# [Task to complete]
Would you copy all lines in the data that contain the word "computer"?

____________________

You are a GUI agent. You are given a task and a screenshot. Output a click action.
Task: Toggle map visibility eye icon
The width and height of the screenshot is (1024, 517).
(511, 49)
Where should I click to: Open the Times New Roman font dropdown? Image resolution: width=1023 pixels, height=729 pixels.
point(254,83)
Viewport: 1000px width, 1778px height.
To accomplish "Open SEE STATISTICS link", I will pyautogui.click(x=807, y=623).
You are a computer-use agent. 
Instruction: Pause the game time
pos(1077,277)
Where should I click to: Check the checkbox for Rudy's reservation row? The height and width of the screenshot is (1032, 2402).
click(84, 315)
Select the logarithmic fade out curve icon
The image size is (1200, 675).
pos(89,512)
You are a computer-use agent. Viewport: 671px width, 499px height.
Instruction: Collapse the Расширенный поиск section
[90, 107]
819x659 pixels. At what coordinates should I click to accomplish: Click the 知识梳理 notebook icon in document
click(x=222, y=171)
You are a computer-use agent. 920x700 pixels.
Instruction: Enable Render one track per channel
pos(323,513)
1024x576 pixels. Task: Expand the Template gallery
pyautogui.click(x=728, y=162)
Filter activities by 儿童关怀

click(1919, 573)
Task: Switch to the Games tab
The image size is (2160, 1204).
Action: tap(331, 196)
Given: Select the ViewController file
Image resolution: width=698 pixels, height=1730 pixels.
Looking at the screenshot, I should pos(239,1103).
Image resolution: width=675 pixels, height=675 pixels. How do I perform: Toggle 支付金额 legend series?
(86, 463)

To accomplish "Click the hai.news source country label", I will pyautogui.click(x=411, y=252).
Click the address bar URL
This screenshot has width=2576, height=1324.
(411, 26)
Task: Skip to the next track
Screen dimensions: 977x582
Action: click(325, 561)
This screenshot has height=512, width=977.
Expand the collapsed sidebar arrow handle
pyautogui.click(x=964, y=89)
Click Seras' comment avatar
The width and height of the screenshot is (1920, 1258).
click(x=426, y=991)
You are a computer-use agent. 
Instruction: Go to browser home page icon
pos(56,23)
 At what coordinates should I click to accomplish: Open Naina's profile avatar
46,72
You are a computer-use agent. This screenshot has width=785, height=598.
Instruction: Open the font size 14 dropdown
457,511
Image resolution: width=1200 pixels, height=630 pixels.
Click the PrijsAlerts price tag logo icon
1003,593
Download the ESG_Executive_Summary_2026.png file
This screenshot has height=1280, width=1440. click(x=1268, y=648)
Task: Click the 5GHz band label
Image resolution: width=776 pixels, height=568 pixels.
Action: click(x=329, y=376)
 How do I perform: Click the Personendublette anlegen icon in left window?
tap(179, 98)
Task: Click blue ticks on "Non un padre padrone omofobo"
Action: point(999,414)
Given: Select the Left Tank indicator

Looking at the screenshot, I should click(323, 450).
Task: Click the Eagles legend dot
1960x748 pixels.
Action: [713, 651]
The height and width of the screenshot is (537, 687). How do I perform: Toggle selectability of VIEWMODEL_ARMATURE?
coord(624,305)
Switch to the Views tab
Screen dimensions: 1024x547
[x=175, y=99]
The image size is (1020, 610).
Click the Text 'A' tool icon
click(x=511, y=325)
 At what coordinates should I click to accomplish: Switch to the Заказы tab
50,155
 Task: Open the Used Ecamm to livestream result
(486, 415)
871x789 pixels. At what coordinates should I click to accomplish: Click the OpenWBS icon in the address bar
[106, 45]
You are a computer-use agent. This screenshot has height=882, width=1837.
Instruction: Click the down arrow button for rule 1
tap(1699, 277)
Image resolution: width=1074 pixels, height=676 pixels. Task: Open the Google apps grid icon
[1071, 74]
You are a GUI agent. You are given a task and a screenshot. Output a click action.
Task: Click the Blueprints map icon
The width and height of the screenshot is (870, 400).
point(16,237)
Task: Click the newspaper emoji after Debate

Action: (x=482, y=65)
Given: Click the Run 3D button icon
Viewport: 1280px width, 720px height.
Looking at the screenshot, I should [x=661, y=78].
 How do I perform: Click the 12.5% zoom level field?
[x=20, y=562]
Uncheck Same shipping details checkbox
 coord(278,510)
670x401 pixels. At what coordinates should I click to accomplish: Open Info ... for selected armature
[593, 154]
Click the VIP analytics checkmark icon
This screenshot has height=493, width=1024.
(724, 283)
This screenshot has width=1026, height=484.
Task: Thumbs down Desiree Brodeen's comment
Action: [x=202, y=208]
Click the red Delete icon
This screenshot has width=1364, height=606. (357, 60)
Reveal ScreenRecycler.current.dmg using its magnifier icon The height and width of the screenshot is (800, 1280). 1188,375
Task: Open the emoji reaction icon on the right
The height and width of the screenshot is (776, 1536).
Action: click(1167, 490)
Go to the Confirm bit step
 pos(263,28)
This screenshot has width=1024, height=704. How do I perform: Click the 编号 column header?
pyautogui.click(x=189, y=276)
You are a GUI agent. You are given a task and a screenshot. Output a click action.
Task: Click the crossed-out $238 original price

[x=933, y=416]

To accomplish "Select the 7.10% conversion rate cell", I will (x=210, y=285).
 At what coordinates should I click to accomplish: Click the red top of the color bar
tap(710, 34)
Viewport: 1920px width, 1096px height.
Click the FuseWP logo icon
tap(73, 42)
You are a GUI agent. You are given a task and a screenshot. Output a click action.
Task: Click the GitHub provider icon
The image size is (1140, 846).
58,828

____________________

# [Result for this task]
You are a computer-use agent. 
You are a computer-use agent. Viewport: 671px width, 499px height.
You are a computer-use agent. 920x700 pixels.
You are a computer-use agent. 
You are a computer-use agent. This screenshot has width=785, height=598.
You are a computer-use agent. This screenshot has height=882, width=1837.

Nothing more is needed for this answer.